We've got thought-about our short-term (by means of June 30, 2022) liquidity wants and
the adequacy of our estimated money circulate from operations and different anticipated
liquidity sources to satisfy these wants. At June 30, 2021, we had a $200.0 million
time period mortgage maturing in July 2021 and our Unsecured Credit score Facility matured in
October 2021. On July 7, 2021, we amended and restated the $200.0 million time period
mortgage to, amongst different issues, prolong its maturity date to July 7, 2026 (see
Subsequent Occasions). Moreover, on July 7, 2021, we amended and restated our
Unsecured Credit score Facility to, amongst different issues, improve our borrowing
capability to $750.0 million and prolong its maturity date to July 7, 2025 (see
Subsequent Occasions). We consider that our principal short-term liquidity wants are
to fund regular recurring bills, property acquisitions, developments,
renovations, expansions and different nonrecurring capital enhancements, debt
service necessities, the minimal distributions required to keep up the
Firm's REIT qualification below the Code and distributions accredited by the
Firm's Board of Administrators. We anticipate that these wants will probably be met with
money flows supplied by working actions in addition to the disposition of choose
property. These wants might also be met by the issuance of different debt or fairness
securities, topic to market situations or borrowings below our Unsecured
Credit score Facility.
We count on to satisfy long-term (after June 30, 2022) liquidity necessities corresponding to
property acquisitions, developments, scheduled debt maturities, main
renovations, expansions and different nonrecurring capital enhancements by means of the
disposition of choose property, long-term unsecured and secured indebtedness and
the issuance of further fairness securities, topic to market situations.

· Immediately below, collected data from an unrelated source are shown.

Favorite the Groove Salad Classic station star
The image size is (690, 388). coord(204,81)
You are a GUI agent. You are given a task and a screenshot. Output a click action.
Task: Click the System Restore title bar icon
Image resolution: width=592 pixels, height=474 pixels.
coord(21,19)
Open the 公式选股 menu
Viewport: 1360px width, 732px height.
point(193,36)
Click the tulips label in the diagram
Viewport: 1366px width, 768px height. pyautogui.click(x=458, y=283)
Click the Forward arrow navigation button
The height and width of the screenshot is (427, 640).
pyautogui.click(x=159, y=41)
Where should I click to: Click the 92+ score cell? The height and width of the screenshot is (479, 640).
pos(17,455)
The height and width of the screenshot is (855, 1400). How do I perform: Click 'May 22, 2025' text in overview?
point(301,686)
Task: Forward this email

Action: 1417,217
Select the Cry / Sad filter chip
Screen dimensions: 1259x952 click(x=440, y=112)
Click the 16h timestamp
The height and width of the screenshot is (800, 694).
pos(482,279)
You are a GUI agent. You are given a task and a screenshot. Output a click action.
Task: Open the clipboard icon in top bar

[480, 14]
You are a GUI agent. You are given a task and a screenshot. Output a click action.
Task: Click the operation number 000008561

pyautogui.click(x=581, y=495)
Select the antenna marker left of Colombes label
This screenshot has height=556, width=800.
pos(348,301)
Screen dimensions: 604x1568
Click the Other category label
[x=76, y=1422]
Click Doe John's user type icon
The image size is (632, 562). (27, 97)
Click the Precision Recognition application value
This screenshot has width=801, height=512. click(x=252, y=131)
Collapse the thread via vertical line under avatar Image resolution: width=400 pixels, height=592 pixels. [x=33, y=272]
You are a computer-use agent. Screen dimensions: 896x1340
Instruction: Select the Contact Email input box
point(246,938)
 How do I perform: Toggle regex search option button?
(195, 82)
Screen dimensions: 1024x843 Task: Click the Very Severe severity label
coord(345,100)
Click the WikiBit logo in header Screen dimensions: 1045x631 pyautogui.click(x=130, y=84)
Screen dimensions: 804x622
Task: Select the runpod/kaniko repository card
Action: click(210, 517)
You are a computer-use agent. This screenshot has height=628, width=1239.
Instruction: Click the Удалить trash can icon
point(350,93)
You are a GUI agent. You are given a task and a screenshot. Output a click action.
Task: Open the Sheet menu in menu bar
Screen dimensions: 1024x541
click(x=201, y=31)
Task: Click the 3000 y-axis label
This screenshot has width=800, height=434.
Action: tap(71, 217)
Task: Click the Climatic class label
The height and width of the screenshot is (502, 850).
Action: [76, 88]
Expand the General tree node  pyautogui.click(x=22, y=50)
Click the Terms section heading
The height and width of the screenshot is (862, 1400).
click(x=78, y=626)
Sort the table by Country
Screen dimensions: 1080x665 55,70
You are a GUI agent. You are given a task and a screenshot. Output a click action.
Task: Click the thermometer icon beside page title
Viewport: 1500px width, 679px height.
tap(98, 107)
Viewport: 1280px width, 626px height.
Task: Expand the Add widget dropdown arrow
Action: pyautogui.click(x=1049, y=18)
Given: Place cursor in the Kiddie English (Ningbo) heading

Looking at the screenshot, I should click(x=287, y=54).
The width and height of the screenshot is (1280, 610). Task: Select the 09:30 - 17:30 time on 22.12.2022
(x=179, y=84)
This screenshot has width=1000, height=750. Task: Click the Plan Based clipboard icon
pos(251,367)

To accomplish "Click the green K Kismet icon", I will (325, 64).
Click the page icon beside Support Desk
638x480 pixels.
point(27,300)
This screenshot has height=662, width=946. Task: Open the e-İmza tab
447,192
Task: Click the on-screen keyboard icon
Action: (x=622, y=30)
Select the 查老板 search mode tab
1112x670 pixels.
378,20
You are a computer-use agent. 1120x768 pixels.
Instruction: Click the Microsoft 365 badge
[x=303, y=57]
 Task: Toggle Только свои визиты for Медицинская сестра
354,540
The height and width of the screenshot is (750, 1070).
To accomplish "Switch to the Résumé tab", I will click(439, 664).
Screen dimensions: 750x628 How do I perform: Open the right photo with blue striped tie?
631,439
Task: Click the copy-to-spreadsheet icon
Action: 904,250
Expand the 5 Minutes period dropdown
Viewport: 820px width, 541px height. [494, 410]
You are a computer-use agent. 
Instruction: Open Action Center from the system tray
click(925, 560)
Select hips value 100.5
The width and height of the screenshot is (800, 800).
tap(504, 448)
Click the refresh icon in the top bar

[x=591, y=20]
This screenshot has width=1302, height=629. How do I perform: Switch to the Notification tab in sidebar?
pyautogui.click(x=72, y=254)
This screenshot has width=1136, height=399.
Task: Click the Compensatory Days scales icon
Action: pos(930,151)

Our Unsecured Credit score Facility accommodates sure monetary covenants together with
limitations on incurrence of debt and debt service protection. Our entry to
borrowings could also be restricted if we fail to satisfy any of those covenants. We consider
that we had been in compliance with our monetary covenants as of June 30, 2021, and
we anticipate that we will function in compliance with our monetary
covenants for the subsequent twelve months.
As of July 23, 2021, we had roughly $606.8 million obtainable for
further borrowings below our New Credit score Facility (see Subsequent Occasions).
Our senior unsecured notes have been assigned credit score rankings from Commonplace &
Poor's, Moody's and Fitch Rankings of BBB/Secure, Baa2/Secure and BBB/Secure,
respectively. Within the occasion of a downgrade, we consider we'd proceed to have
entry to enough capital. Nonetheless, our value of borrowing would improve and
our means to entry sure monetary markets could also be restricted.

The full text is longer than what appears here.